* [Work task] Set down the material exactly, keeping every line whole.

* [Dataset extract]
+ + + + + + +
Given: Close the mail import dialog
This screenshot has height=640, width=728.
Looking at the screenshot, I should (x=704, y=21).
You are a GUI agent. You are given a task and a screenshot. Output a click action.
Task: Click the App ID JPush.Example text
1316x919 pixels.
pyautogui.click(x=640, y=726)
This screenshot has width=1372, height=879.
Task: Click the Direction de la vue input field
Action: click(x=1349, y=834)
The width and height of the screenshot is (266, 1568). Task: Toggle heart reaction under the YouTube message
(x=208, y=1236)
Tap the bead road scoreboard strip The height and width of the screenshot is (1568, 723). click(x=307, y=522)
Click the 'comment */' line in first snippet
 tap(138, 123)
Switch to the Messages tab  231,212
+ + + + + + +
* [Task solution]
Given: Close the mail import dialog
This screenshot has height=640, width=728.
Looking at the screenshot, I should (x=704, y=21).
You are a GUI agent. You are given a task and a screenshot. Output a click action.
Task: Click the App ID JPush.Example text
1316x919 pixels.
pyautogui.click(x=640, y=726)
This screenshot has width=1372, height=879.
Task: Click the Direction de la vue input field
Action: click(x=1349, y=834)
The width and height of the screenshot is (266, 1568). Task: Toggle heart reaction under the YouTube message
(x=208, y=1236)
Tap the bead road scoreboard strip The height and width of the screenshot is (1568, 723). click(x=307, y=522)
Click the 'comment */' line in first snippet
 tap(138, 123)
Switch to the Messages tab  231,212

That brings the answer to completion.